As private sector moves continue to fuel cryptocurrency’s growing legitimacy as an asset class, corporate stalwarts including Walmart, Amazon, PayPal and JPMorgan Chase are hiring senior-level crypto expertise. Major consumer brands such as Starbucks, Home Depot and Whole Foods allow customers to pay with crypto, using applications that convert it to U.S. dollars.
But it’s not all good news for fans and investors. Recent polling of the news-aware public by Purple Strategies shows mixed feelings on crypto, with 25% sharing a hopeful view, 22% expressing nervousness and 17% indicating outright fear.
Naturally, the excitement has piqued the interests of U.S. Government regulators and elected officials. Both Treasury Secretary Janet Yellen and Federal Reserve Chair Jerome Powell have expressed reservations about cryptocurrencies. Securities and Exchange Commission Chairman Gary Gensler recently told the Senate Banking Committee that the SEC is “working overtime” to create rules to oversee cryptocurrency markets. The White House and the Treasury Department also support imposing sanctions banning cryptocurrency use for ransomware payments.
To regulate or not to regulate is only part of the question. Most of the public recently polled (84%) believes cryptocurrency should be regulated by the government to some extent. Opinions start to split, however, when asked if the government could effectively regulate it, underscoring public skepticism about Washington’s capacity to do so.
Some experts say getting cryptocurrency policies right is ‘the most urgent national-security issue of our time.’ Others have critiqued crypto regulatory proposals in the Senate infrastructure bill, charging that it unintentionally shifts illicit cryptocurrency transactions to markets where the U.S. government has no reach, making it more difficult for law enforcement to protect American companies, government agencies and individuals.
And the public already cites the ‘currency of the future’ as the currency of cybercrime. Crypto’s growing reputation as the currency of ransomware attacks and illicit activity could limit its growth, with 59% of respondents agreeing that cryptocurrency enables illegal activity.
However, fear of crypto’s role in illicit transactions may be countered by a fear of missing out. Industry experts argue that regulations must be carefully considered so as to not stifle innovation.
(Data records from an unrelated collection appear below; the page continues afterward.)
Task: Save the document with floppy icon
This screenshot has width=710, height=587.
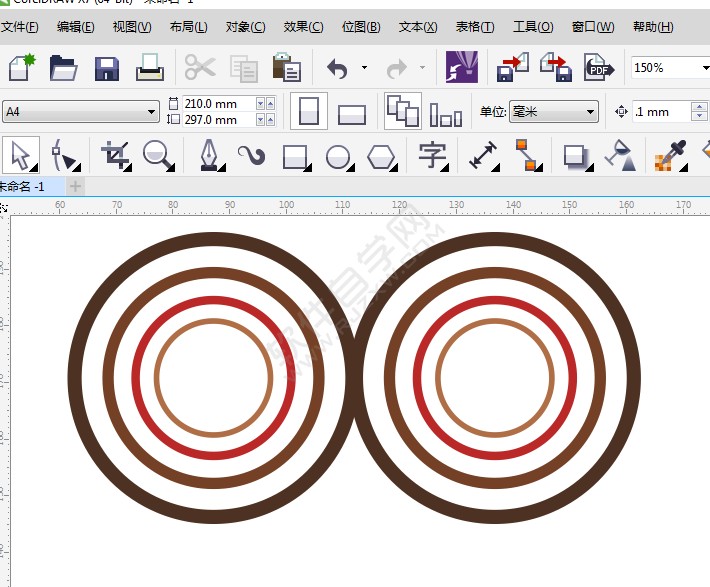Action: 107,68
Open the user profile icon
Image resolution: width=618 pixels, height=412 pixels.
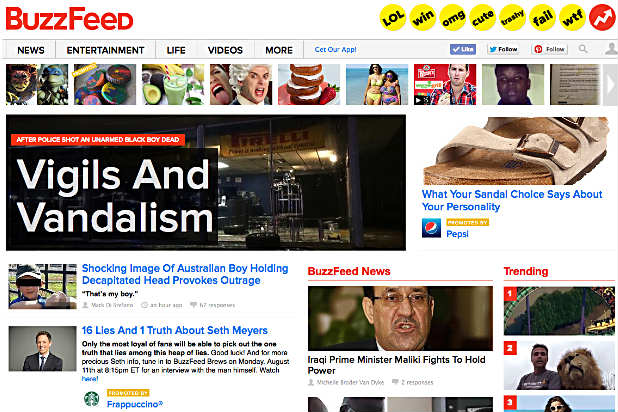(x=611, y=49)
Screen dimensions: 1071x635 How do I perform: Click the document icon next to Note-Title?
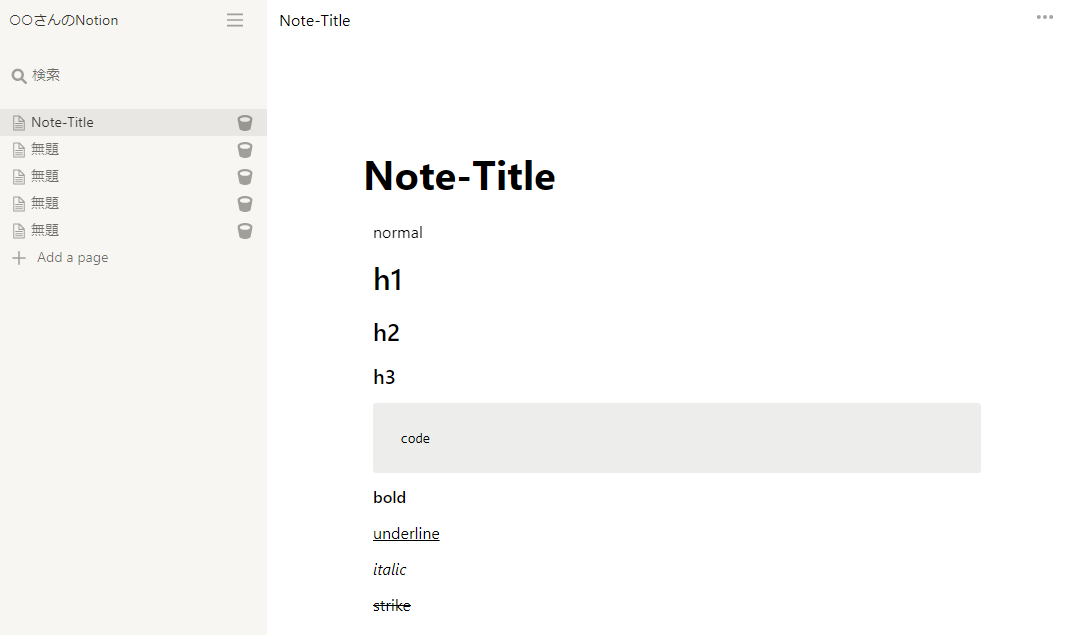coord(19,121)
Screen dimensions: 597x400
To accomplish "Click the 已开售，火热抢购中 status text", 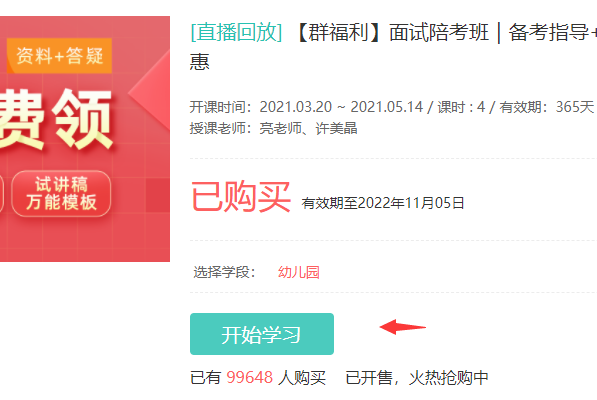I will [417, 378].
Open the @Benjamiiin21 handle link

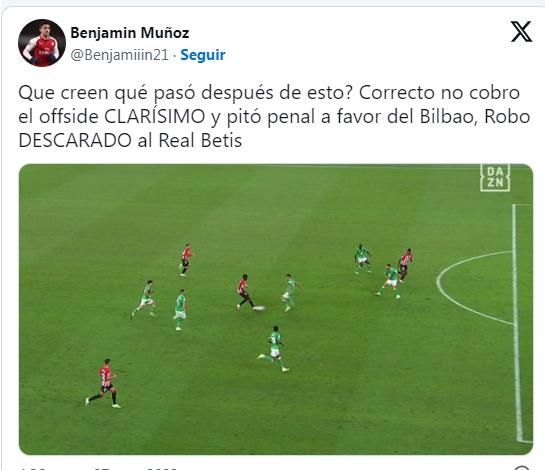click(120, 55)
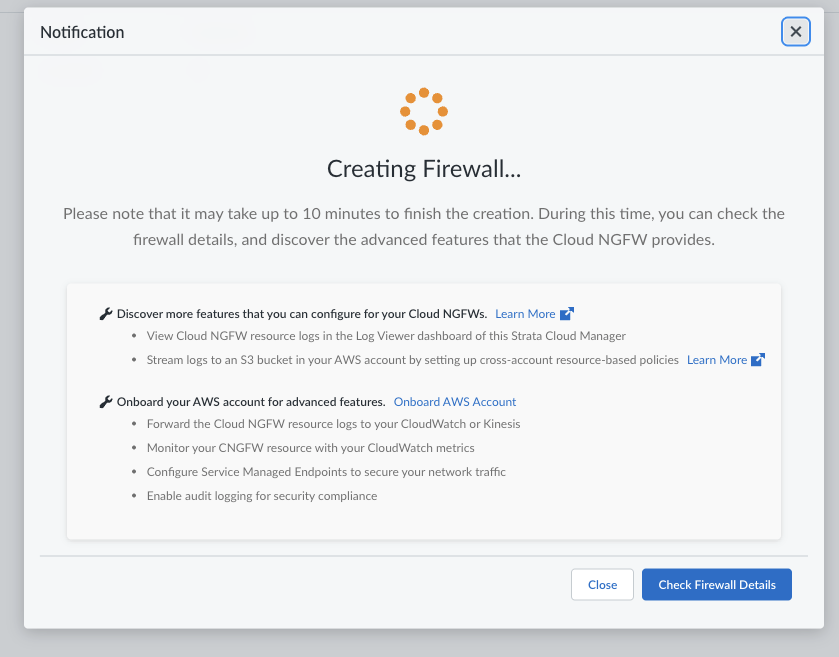Click the CloudWatch or Kinesis forwarding bullet
Screen dimensions: 839x657
(x=333, y=424)
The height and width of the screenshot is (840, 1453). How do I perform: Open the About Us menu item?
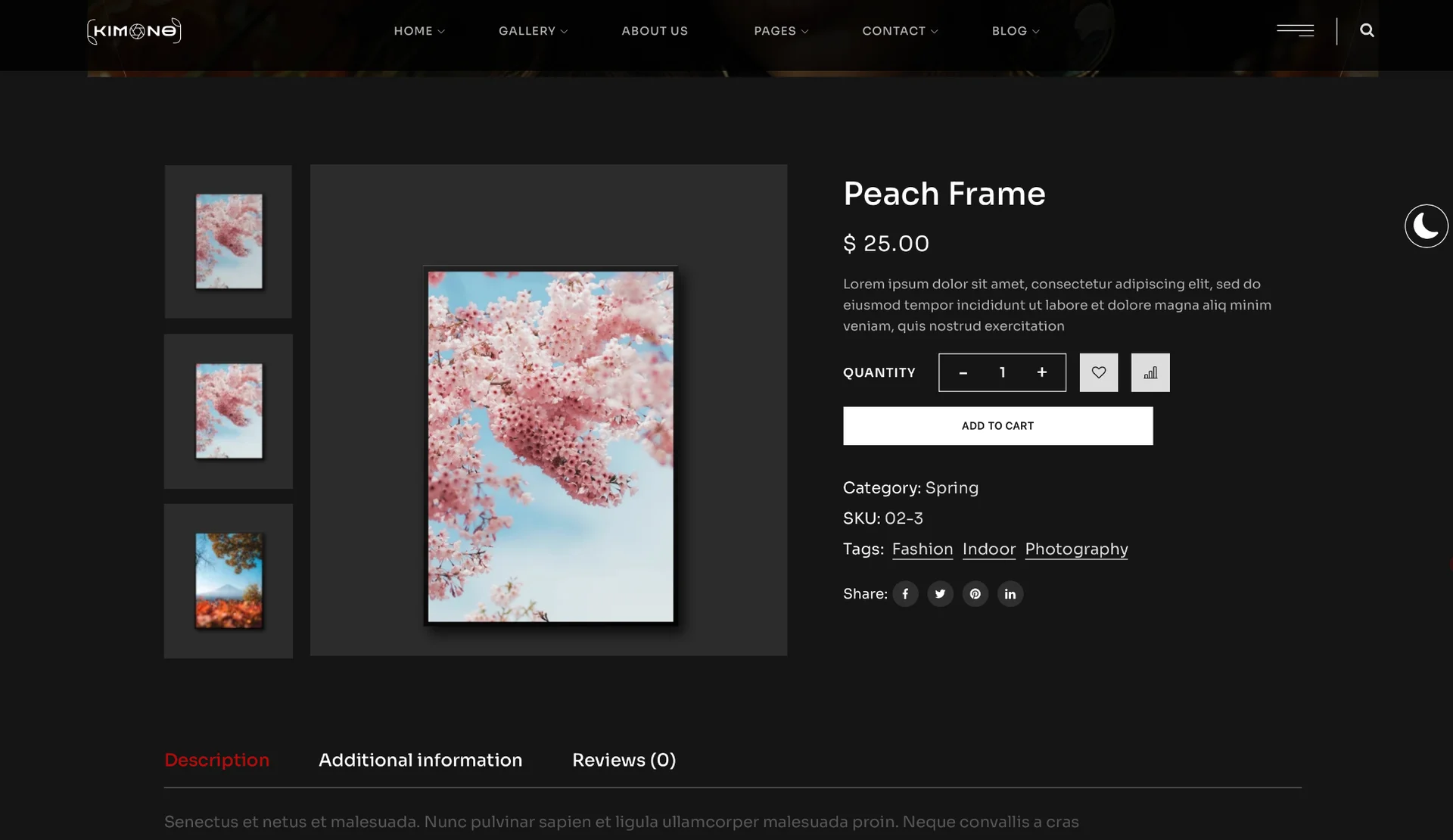[x=655, y=31]
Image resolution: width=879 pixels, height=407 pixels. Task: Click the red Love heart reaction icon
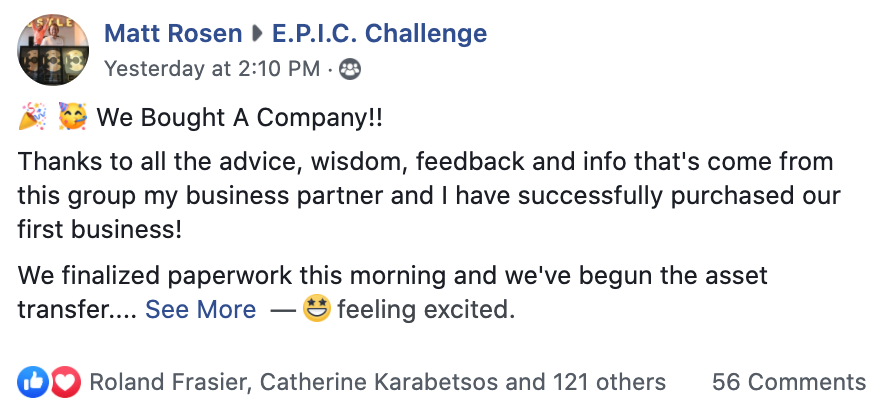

Interestingly, almost half (45%) of survey respondents believe the adoption of cryptocurrency is important to keep the United States competitive in the global economy, while a quarter of respondents are unsure how cryptocurrency impacts the United States’ competitive advantage. This uncertainty creates an opportunity for crypto advocates to address the doubts and define the benefits of their new currencies.
In addition to concerns about evolving regulations, the risk to national security, and crypto’s effect on the competitiveness of the U.S. economy and individual businesses, companies must also navigate the impact disruptive innovations like crypto can have on their Environmental, Social and Governance (ESG) goals. It wasn’t long after Tesla announced it had taken a sizable position in bitcoin that reports began to pop up about bitcoin mining’s hefty energy consumption. The energy and environmental costs associated with cryptocurrencies will complicate how companies integrate cryptocurrency into their business and payment strategies while staying true to their ESG commitments about energy efficiency and the environment.
The convergence of serious reputational risk and significant business opportunity requires that traditional organizational silos come down. We know from our work and through interviews with corporate reputation leaders across industries, in roles at both public and private companies, that forward-looking enterprises are integrating business decision-making with reputation management. The challenge: Too often these responsibilities are siloed off. As more companies staff up their cryptocurrency personnel, they must think through where these leaders and teams sit within the organization. It is also important to take another look at the cross-functional governance model that informs and scrutinizes product development to ensure all potential stakeholder concerns are represented.
Financial innovation is nothing new, especially in the U.S. That doesn’t mean cryptocurrency will be viewed by stakeholders – from the informed public to Beltway policymakers – as an unalloyed benefit to the economy. For companies making major investments in their crypto infrastructure, it will be essential to responsibly condition the environment and prepare their key audiences to advance crypto’s role as a viable, beneficial and stable form of payment. As we’ve seen in our work with clients bringing new innovations forward – whether medical breakthroughs or new technologies and services – it’s critical to avoid surprising policymakers and regulators or those who hold sway over your license to operate and innovate.